The performance of DMBBO is tested on the CEC2022, CEC2020, and CEC2019 benchmark suites under different problem dimensions. Extensive results show that DMBBO performs better than the comparison algorithms in solution accuracy, convergence speed, and overall ranking. Friedman ranking and Wilcoxon rank-sum tests further confirm that these improvements are statistically significant. In addition, ablation experiments verify the individual and combined effects of the proposed strategies, and convergence analysis shows that DMBBO has strong global search ability and stable optimization behavior.
To further test its practical use, DMBBO is applied to robot path planning problems in grid-based environments with different map sizes and obstacle densities. Results from both simple and complex environments show that DMBBO can generate shorter and more stable paths than the comparison algorithms and achieves the best overall performance in most cases. These results indicate that DMBBO remains robust and produces high-quality solutions even in high-dimensional and highly constrained search spaces, which makes it suitable for real-world path planning applications.
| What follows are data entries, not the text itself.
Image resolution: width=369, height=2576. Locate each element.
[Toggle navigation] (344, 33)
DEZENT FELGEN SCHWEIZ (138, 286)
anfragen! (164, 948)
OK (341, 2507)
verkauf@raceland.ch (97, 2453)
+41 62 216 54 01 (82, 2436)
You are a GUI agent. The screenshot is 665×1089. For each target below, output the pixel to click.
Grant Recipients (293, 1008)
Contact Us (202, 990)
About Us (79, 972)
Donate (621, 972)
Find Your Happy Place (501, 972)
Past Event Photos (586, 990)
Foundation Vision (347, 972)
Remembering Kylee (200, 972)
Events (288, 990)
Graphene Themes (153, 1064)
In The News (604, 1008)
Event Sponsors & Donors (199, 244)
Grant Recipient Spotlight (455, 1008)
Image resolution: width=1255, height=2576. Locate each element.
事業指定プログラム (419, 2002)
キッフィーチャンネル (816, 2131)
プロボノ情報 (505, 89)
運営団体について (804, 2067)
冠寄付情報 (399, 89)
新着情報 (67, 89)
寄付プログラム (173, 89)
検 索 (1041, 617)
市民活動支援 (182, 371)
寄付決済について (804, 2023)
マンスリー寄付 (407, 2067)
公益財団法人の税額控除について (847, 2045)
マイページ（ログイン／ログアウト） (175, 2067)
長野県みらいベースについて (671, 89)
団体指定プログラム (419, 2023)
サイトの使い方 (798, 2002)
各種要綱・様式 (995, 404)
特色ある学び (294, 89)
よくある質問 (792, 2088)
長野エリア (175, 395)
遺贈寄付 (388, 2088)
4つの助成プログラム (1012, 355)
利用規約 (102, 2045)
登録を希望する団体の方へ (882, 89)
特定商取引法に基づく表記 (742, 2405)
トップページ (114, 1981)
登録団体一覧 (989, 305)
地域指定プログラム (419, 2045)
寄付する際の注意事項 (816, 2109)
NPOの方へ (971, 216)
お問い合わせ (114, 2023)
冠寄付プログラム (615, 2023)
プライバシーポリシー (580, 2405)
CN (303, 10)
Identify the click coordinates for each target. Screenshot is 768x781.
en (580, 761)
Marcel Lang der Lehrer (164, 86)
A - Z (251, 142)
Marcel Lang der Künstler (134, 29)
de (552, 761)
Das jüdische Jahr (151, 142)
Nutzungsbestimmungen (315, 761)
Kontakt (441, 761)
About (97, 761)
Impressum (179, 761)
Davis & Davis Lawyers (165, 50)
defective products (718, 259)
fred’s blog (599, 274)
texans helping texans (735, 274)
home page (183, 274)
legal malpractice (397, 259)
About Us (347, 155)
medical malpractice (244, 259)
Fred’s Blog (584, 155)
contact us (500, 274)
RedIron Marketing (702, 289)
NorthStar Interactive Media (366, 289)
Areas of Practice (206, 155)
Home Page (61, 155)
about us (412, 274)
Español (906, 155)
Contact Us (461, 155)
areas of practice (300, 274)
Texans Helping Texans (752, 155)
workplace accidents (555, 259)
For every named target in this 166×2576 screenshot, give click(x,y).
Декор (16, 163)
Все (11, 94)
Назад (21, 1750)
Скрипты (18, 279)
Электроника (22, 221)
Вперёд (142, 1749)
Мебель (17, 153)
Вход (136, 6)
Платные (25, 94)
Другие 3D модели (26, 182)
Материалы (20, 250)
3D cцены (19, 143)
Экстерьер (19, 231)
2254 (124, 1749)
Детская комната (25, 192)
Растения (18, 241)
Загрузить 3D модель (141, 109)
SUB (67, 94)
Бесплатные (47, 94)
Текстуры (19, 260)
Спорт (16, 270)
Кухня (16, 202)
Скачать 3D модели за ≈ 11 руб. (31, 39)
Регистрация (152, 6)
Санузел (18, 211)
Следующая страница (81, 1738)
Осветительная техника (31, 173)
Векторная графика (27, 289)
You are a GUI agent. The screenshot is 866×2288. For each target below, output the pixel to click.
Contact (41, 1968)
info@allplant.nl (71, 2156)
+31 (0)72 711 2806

Although the DMBBO algorithm demonstrates superior performance in both benchmark function tests and practical applications, several limitations remain. Compared to the original BBO algorithm, the introduction of a dynamic multi-niche structure and hybrid strategies has increased computational complexity to some extent. Furthermore, the algorithm’s performance across different optimization tasks may still be influenced by parameter settings. Consequently, future research will focus on refining its parameter adaptation mechanism and extending DMBBO to more complex large-scale optimization problems and practical engineering applications.
Simultaneously, multiple research directions warrant further exploration. On one hand, extending DMBBO to multi-objective or dynamic optimization scenarios could enhance its applicability in complex robotic tasks, such as multi-robot collaborative path planning and energy-aware navigation. On the other hand, integrating learning-based methods or deploying DMBBO within continuous, high-fidelity robotic simulation environments holds significant research value and application potential.